** Work to be completed **
After locating the line that contains "300904 (138, 985)", output that line and each one following it, exactly, to the end of the entries. No pictures.

[Stored records]
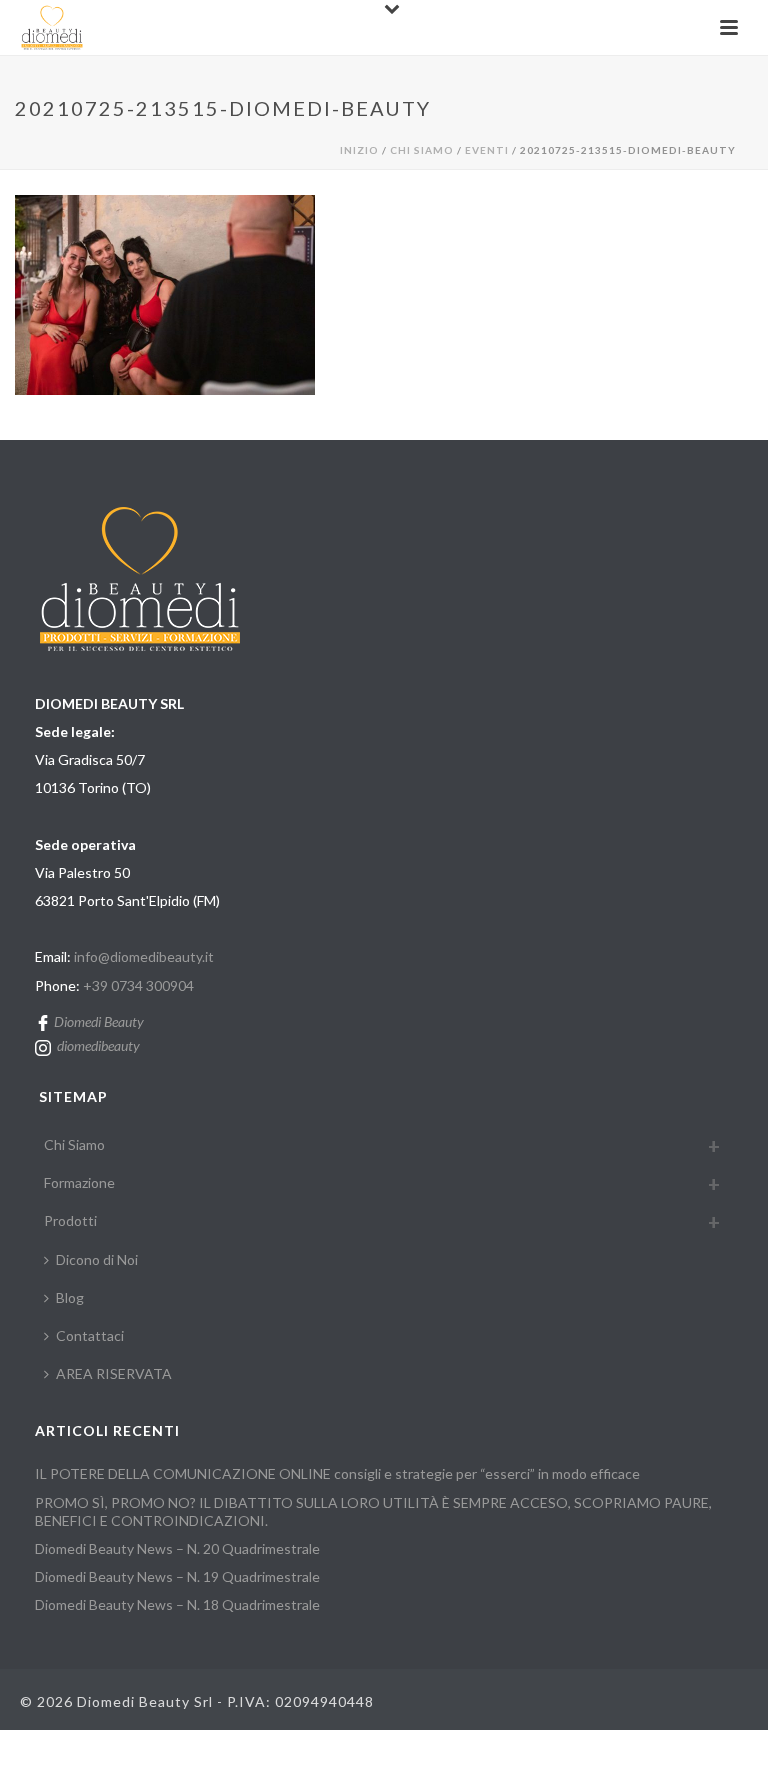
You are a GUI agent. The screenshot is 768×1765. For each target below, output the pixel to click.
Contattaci (90, 1335)
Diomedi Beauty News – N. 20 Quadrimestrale (177, 1548)
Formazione (79, 1182)
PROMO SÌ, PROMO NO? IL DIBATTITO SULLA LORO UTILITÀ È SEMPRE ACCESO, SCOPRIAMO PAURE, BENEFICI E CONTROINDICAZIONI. (373, 1511)
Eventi (487, 150)
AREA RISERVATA (114, 1373)
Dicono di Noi (97, 1259)
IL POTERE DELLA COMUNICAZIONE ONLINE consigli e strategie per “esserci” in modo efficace (337, 1473)
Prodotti (70, 1220)
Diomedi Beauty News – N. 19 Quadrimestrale (177, 1576)
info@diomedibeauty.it (144, 956)
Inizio (359, 150)
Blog (70, 1297)
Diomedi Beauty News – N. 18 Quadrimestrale (177, 1604)
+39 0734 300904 (138, 985)
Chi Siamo (422, 150)
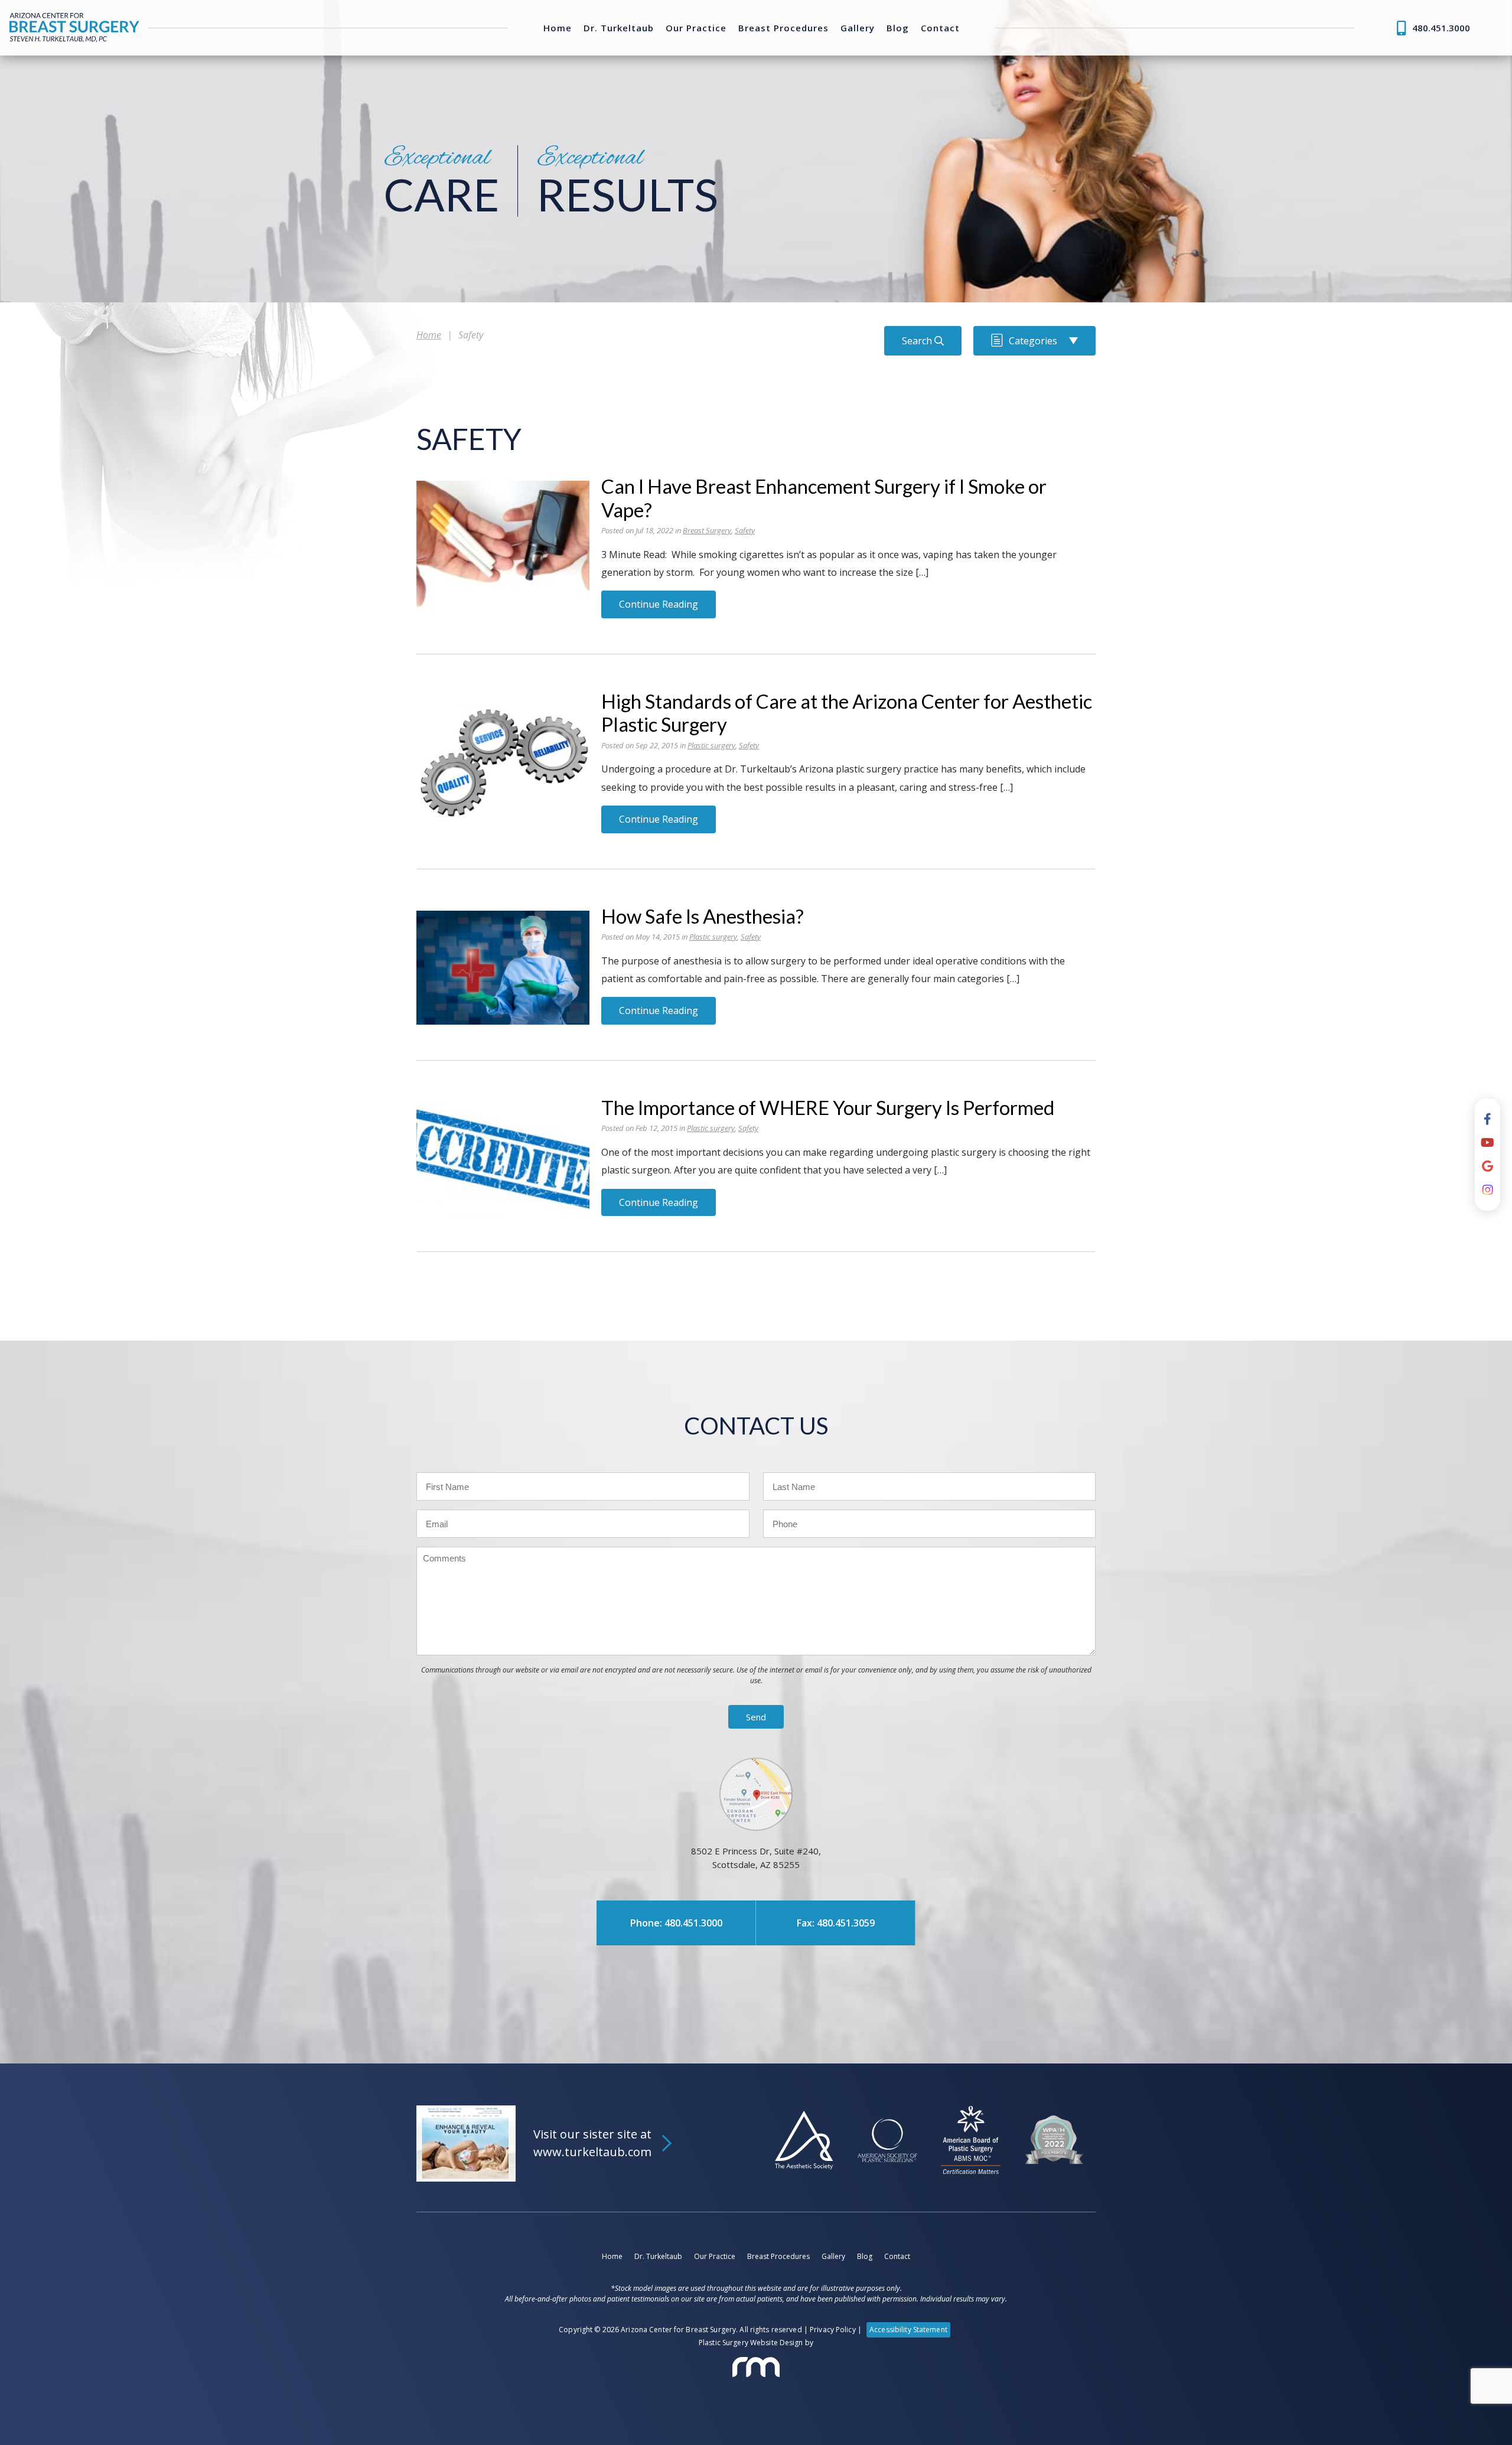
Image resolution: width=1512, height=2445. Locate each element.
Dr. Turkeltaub (619, 28)
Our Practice (696, 28)
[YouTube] (1487, 1143)
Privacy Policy (833, 2330)
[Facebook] (1487, 1119)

** Response box **
+39 0734 300904 (138, 985)
Chi Siamo (422, 150)
Image resolution: width=1512, height=2445. Locate each element.
Dr. Turkeltaub (619, 28)
Our Practice (696, 28)
[YouTube] (1487, 1143)
Privacy Policy (833, 2330)
[Facebook] (1487, 1119)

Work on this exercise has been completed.